April 22, 2019 | 54° F

The Cheyenne Hour: Cut Ya Gurl a Check or Get Cut Off — Being POC in the Sugar Bowl


Let’s all take a look at the Sugar Bowl. The “Sugar Bowl” is a term for a community of sugar providers and sugar babies. A sugar provider, also informally known as a “glucose guardian” via the definition of sugar daddy, is a “well-to-do usually older (individual) who supports or spends lavishly on a girlfriend, mistress or boyfriend” (sugar daddy, n.d.).

A sugar baby is the recipient of the lavish spending by said glucose guardian who provides companionship, which could be represented in the form of sexual favors, platonic relations, etc. Being a sugar baby comes with a lot of s**t, especially if you’re a person of color (POC), also known as a brown sugar baby.

Like I said previously, being black is a full-time job with mandatory overtime, so it’s to be expected that being a person of color in the Sugar Bowl is just as laborious. I know y’all have some questions about this, so I’m going to break this whole thing down into pieces so it’s easier to digest.

Firstly, I just want to note that Rutgers has a growing group of students who participate in sugaring. There are 317 Rutgers students who have signed up for SeekingArrangement.com, a well-known sugaring website,  according to NJ.com. Despite the amount of Rutgers students with accounts being disproportionate to the amount of students at the school, SeekingArrangement.com still lists the University as one of its growing schools.

As a POC sugar baby going to this school, you would think that less people in your area would give you more of a chance of finding a sugar provider … that is false.com. I did my own social and personal experiment to see what the site was about and I’m here to sum up my experiences.

1. Most sugar daddy profiles, especially those of white males, say that they either don’t want African American women, fat women or both. They all mostly follow up with “sorry, you’re all beautiful, but you’re just not my type. I prefer slim, white/Asian women.” Sorry buddy, but there’s a difference between being outright sizeist and racist and having a preference.

2. The sugar providers that do seek black sugar babies will almost always fetishize the s**t out of you.

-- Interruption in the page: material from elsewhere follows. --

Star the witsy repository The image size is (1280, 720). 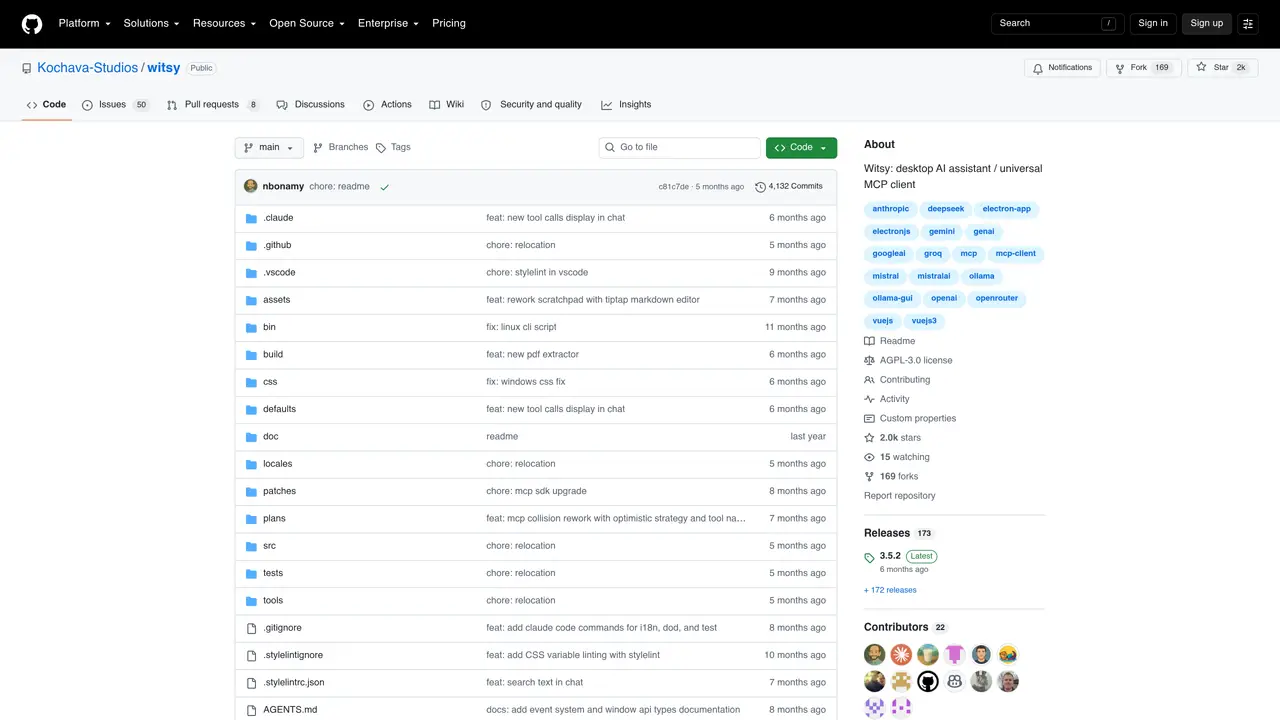(x=1223, y=68)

I was once told that my skin was “a glowing shade of caramel” and that “he’s never dated a black girl and would love for me to be his first experience.” Totally problematic, but I will save this topic for another article.

3. You’re going to like the odd person out at first until you accept that even the Sugar Bowl is far from being decolonized.

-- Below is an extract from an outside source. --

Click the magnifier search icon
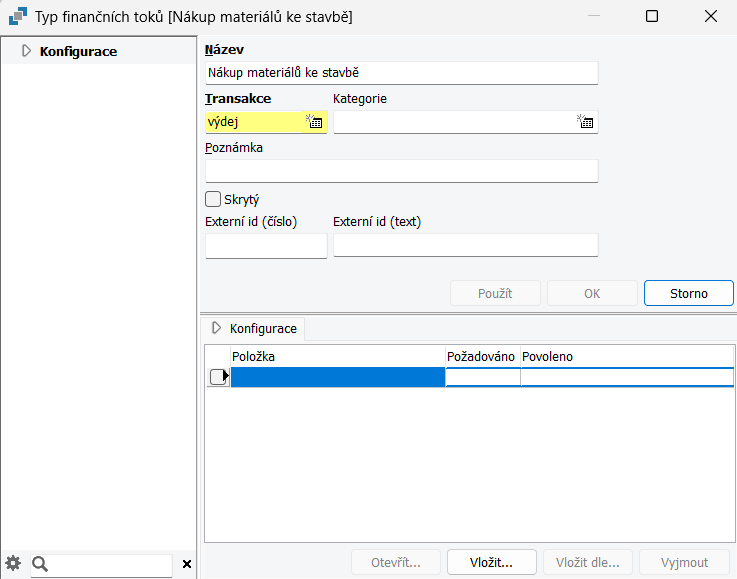This screenshot has width=737, height=579. point(40,563)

4. As a person of color, you will be the subject of many cultural, self-help tips articles on the site such as the “ ‘Brown Sugar’ Baby Guide” which talks about how to avoid being “ghetto fabulous” and basically assimilate to white beauty standards. They’re basically telling you to ditch the braids and trade in your wigs for whiteness, boo.

5. There are also “Salt Providers” as well — basically broke-ass wolves in affluent sheep’s clothing. They will say anything and everything to get you to fall for their scams without fulfilling their part of the financial bargain.

6. Most of these individuals are attached (i.e. married or have a significant other), so bear in mind that you will be playing with moralistic fire.

Here is an accurate depiction of my reaction to all the negativity in the Sugar Bowl:

I want to put this out there: for those of y’all who are interested in doing this, if you do not take rejection well, or you’re like me, a radical feminist who refuses to keep their mouth shut in the face of patriarchy, this ain’t the route for you to take.

There are a lot of rude-ass, misogynistic and racist-ass people in the bowl. Please be mindful that the more money people have, the more likely they are to be blinded by their privileges.

This being said, these people feel like they can say or do whatever they want based on having the money that you’re seeking. Just know that you don’t have to subject yourself to the bulls**t. If you are still considering staying in the bowl, then remember to keep your eye on the prize and cut that C H E C K, honey!

If they can’t give you what you want or want to shortchange you for their own personal gain, then it is best for you to cut them off and keep it moving. You’re here for diamonds not cubic zirconia.

Lastly, there is a lot of social justice work that needs to be done within the Sugar Bowl. The forecast is cloudy with a chance of oppression, and we need more individuals who will accept their privileges, find ways to not perpetuate it and be prepared to brave the storms of the intersections of race, socioeconomic status and gender in order to decolonize the community.

Also, we need to stop shaming people, mostly women, for engaging in this lifestyle. In every relationship, consent is paramount, and we shouldn’t call these women demeaning names, such as “gold digger,” if they and their sugar providers have both consented to an arrangement with each other. There are multiple sides to every story and we need to stop “the opportunistic woman” rhetoric.

In short, I need y’all to remember how beautiful and important you are, and no amount of money will ever change that. Keep doing what you’re doing, stay moisturized and continue to slay!